**EXCERPT PROVIDED:**
Readability of text using odyssey

  • Flesch-Kincaid readability test
  • Flesch Kincaid Grade Level

  • Gunning Fog Score

  • SMOG

  • Coleman Liau Index

  • Automated Readability Index (ARI)

  • Recently in a project that we worked on we were asked to find the readability of various pages of a website. We decided to start with Flesch-Kincaid test, as we found this to be a popular one in our research. Flesch-Kincaid readability test is designed to indicate how difficult a passage in English is to understand. In this test higher score indicates how easier to read and a lower score indicates how difficult it is to read.The formula to find Flesch-Kincaid reading-ease score is 206.835 – 1.015 * (total words / total sentences) – 84.6 * (total syllables / total words) The scores can be interrupted as
    Score School Level Notes
    100.00-90.00 5th grade Very easy to read.
    90.00-80.00 6th grade Easy to read.
    80.00-70.00 7th grade Fairly easy to read.
    70.00-60.00 8th & 9th grade Plain English.

**MATERIAL:**
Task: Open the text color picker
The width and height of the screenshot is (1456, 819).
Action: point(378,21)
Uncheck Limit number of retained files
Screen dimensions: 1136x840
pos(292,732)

**REQUIRED WORK:** Reproduce everything in the readability text from "Readability of text" down to "Readability Index (ARI)". The records are from a different source than the text.

**ANSWER TO THIS PROBLEM:**
Readability of text using odyssey

  • Flesch-Kincaid readability test
  • Flesch Kincaid Grade Level

  • Gunning Fog Score

  • SMOG

  • Coleman Liau Index

  • Automated Readability Index (ARI)